The molecular mechanisms for the polarization effect of TGF-β1 on DC differentiation remain elusive. TGF-β1 can inhibit the expression of CIITA in several types of cells61,62 by suppression of the basal promoter.62 TGF-β1 significantly inhibited the expression of CIITA mRNA in GM-CSF + SCF-treated Lin⁻c-kit⁺ HPCs at day 6, irrespective of addition of TNFα or at day 12 in the absence of TNFα, in parallel to its suppressing effect on the generation of nonproliferating CD11b^−/dullCD11c⁺ and CD11b^+hiCD11c⁺ DC precursors in the same cultures. Moreover, gene-targeted disruption of CIITA in mice impairs the expression of MHC class II molecules on DCs and results in functional incapacity of DCs to stimulate allogenic MLR.31These data suggest that the expression of CIITA is tightly related to the differentiation of DC precursors and functionally mature DCs from HPCs. Presumably, the suppressed expression of CIITA may be partially responsible for TGF-β1–induced inhibitory effect on the generation of CD11b^−/dullCD11c⁺ and CD11b^+hiCD11c⁺ DC precursors. However, TGF-β1 failed to inhibit the transcription of CIITA gene at day 12 in GM-CSF + SCF-treated Lin⁻c-kit⁺ HPCs in the presence of TNFα and in CD11b^+hiCD11c⁺ DC precursors. But it suppressed DC maturation in these cultures by decreasing the expression of Ia and CD86 antigens. Because the expression of MHC class II molecule is not only strictly regulated by CIITA at the transcriptional level, but also regulated at the posttranscriptional level, including translation, synthesis, translocation, and recycling of MHC class II molecules,30,31,56,57 it is conceivable that TGF-β1 may also confer its inhibitory effect on DC maturation at the posttranscriptional level.
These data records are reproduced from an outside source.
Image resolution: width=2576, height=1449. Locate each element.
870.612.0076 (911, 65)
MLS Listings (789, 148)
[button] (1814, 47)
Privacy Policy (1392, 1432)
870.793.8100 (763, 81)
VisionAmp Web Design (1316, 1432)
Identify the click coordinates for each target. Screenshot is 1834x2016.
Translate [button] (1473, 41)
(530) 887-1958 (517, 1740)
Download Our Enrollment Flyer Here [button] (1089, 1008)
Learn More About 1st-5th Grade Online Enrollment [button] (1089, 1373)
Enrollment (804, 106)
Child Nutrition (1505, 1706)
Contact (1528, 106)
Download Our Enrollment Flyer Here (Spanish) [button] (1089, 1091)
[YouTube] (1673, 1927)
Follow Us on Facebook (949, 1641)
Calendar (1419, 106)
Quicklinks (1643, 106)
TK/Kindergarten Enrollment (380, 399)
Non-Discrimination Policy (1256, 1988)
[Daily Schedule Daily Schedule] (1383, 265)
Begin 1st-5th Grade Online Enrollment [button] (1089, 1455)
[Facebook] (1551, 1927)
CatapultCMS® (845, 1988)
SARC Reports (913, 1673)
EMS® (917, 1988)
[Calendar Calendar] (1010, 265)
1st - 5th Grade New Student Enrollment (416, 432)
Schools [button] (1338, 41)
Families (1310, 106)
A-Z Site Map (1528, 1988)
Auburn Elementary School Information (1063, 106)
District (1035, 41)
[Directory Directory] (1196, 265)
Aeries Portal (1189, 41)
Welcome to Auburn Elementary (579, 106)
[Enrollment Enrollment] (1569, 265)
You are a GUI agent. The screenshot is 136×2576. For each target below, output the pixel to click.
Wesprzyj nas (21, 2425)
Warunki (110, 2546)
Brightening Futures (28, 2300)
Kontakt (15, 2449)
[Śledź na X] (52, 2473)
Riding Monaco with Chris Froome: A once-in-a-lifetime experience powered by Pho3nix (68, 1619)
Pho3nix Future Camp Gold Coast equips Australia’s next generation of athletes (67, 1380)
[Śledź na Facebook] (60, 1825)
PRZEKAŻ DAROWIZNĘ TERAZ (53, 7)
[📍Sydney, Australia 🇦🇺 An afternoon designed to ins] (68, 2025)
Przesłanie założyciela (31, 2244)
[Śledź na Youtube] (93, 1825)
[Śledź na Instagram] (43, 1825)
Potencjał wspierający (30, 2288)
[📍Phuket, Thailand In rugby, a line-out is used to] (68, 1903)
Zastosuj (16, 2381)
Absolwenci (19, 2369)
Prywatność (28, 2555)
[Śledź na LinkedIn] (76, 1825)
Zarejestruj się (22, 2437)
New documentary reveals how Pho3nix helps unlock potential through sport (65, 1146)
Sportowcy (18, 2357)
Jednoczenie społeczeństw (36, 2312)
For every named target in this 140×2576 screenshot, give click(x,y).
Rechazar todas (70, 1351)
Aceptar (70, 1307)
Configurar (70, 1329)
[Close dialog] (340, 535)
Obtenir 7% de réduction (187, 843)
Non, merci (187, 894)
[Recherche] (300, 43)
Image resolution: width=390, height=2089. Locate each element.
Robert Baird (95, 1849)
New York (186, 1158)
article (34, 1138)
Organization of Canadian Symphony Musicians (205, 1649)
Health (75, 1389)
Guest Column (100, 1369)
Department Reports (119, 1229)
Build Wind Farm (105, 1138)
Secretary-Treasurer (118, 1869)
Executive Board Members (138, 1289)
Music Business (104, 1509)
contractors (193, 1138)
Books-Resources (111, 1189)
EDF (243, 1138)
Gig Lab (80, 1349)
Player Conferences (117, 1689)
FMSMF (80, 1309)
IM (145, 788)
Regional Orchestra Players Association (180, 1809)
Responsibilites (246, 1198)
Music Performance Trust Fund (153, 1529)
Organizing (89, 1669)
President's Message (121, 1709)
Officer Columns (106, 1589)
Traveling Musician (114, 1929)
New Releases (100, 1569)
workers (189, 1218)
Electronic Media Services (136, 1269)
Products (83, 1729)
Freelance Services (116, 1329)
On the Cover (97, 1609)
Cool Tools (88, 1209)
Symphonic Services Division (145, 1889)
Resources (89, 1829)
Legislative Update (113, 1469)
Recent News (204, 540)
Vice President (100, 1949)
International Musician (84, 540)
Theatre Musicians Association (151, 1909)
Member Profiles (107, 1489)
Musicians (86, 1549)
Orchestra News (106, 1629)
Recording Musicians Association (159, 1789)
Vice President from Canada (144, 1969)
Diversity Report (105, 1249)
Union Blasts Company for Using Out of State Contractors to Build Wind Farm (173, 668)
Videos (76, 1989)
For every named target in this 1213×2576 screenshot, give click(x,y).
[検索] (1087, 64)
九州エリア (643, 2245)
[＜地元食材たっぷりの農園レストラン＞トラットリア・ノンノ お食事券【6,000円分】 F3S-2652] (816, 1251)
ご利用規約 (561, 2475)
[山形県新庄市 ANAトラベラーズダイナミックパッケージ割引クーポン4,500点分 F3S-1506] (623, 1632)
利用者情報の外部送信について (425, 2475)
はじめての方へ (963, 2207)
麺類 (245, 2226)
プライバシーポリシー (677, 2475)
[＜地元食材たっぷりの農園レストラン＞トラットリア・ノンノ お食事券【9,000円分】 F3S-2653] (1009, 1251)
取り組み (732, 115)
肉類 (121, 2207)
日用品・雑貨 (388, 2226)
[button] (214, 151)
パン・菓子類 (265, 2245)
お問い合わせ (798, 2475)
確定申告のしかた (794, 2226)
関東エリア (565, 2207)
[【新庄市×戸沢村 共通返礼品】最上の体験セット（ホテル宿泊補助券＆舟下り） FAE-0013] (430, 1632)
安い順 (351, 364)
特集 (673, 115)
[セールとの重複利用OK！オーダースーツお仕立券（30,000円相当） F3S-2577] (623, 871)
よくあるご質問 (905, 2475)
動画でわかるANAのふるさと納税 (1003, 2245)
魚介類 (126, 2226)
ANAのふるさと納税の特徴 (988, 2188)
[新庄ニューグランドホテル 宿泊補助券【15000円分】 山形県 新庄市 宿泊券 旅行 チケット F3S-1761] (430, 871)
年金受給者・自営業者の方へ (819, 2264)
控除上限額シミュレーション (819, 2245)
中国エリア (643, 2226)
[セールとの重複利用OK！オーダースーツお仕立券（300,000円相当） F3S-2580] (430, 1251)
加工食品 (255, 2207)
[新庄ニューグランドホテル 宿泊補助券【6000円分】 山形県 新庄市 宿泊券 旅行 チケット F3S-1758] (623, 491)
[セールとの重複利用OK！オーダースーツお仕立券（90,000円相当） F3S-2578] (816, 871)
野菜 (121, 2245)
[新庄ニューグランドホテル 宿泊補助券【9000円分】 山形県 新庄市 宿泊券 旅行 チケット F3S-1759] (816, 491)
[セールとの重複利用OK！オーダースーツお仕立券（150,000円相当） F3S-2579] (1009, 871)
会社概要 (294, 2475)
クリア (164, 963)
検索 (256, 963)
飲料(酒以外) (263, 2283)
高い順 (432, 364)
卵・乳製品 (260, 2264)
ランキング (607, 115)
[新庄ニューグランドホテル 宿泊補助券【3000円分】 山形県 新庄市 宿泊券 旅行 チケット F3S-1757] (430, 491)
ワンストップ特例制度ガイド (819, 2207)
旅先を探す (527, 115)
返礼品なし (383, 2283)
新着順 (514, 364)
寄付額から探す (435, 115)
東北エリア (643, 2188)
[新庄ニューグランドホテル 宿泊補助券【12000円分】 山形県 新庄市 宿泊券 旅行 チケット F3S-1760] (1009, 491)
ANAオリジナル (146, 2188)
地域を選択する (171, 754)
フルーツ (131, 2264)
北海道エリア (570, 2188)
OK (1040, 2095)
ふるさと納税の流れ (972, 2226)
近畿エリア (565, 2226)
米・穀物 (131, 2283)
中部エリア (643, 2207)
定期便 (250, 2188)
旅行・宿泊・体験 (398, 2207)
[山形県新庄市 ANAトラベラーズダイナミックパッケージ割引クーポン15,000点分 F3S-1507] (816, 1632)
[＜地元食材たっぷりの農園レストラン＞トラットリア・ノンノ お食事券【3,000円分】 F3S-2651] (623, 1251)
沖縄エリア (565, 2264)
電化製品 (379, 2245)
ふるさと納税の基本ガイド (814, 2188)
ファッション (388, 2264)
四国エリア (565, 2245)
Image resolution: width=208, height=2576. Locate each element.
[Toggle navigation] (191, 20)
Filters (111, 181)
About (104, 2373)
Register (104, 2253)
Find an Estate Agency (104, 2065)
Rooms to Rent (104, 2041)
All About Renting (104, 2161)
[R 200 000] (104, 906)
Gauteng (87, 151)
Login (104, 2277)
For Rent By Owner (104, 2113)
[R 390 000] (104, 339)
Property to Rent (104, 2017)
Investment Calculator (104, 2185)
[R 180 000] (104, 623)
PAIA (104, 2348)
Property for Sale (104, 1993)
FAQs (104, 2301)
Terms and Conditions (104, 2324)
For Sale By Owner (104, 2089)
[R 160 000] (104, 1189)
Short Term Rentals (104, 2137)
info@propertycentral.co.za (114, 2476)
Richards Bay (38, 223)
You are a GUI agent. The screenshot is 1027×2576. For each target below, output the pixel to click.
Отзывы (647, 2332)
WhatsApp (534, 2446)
This may help us to gain insight into the molecular mechanisms for development of DC from early HPCs.

The authors express our sincere gratitude to Dr R.M. Steinman for his kind gift of MoAbs to DEC-205 (NLDC145) and 33D1 and to Dr T. Sudo for his generous gift of an anti–c-kit MoAb, GM-CSF, and SCF. We also greatly appreciate Dr C. Vestergaard for helpful discussion.